N-Acetylcysteine Attenuates the Increasing Severity of Distant Organ Liver Dysfunction after Acute Kidney Injury in Rats Exposed to Bisphenol A

• Main Authors: Wachirasek Peerapanyasut, Anongporn Kobroob, Siripong Palee, Nipon Chattipakorn, Orawan Wongmekiat
• Format: Article
• Language: English
• Published: MDPI AG 2019-10-01
• Series: Antioxidants
• Subjects: acute kidney injury; bisphenol a; ischemia and reperfusion; liver; mitochondria; n-acetylcysteine; oxidative stress; remote organ injury
• Online Access: https://www.mdpi.com/2076-3921/8/10/497

Distant organ liver damage after acute kidney injury (AKI) remains a serious clinical setting with high mortality. This undesirable outcome may be due to some hidden factors that can intensify the consequences of AKI. Exposure to bisphenol A (BPA), a universal chemical used in plastics industry, is currently unavoidable and can be harmful to the liver. This study explored whether BPA exposure could be a causative factor that increase severity of remote liver injury after AKI and examined the preventive benefit by N-acetylcysteine (NAC) in this complex condition. Male Wistar rats were given vehicle, BPA, or BPA + NAC for 5 weeks then underwent 45 min renal ischemia followed by 24 h reperfusion (RIR), a group of vehicle-sham-control was also included.

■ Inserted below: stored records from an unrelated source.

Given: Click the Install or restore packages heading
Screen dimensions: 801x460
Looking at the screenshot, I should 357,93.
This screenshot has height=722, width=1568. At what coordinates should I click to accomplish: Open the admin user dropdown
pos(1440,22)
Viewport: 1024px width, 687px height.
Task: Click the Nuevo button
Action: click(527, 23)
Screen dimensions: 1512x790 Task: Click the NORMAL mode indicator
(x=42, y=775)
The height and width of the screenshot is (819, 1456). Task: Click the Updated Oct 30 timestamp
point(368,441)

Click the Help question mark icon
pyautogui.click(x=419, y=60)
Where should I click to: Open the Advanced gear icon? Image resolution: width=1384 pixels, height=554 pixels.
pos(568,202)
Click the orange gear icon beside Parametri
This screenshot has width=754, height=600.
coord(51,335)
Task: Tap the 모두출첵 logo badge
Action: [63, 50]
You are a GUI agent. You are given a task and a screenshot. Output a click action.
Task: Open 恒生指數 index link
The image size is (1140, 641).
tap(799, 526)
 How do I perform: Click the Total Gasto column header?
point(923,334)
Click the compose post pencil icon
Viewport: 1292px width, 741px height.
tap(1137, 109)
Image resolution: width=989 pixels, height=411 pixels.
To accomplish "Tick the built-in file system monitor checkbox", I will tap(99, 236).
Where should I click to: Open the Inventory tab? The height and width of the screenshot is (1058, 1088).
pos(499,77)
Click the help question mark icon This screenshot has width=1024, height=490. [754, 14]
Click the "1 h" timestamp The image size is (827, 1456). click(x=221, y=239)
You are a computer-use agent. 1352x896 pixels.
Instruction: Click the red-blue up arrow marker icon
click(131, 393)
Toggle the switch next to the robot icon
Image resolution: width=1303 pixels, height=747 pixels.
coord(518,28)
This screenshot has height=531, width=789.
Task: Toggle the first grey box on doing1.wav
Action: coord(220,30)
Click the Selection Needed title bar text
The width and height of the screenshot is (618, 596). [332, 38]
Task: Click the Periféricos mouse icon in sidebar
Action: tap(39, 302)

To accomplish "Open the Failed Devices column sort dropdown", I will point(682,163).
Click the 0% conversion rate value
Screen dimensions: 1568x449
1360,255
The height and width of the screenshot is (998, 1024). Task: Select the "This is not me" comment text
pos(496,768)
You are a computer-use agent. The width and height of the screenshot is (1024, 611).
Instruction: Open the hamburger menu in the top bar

RIR not only induced AKI but produced liver injury, triggered systemic oxidative stress as well as inflammation, which increasing severity upon exposure to BPA. Given NAC to BPA-exposed rats diminished the added-on effects of BPA on liver functional impairment, oxidative stress, inflammation, and apoptosis caused by AKI. NAC also mitigated the abnormalities in mitochondrial functions, dynamics, mitophagy, and ultrastructure of the liver by improving the mitochondrial homeostasis regulatory signaling AMPK-PGC-1α-SIRT3. The study demonstrates that NAC is an effective adjunct for preserving mitochondrial homeostasis and reducing remote effects of AKI in environments where BPA exposure is vulnerable.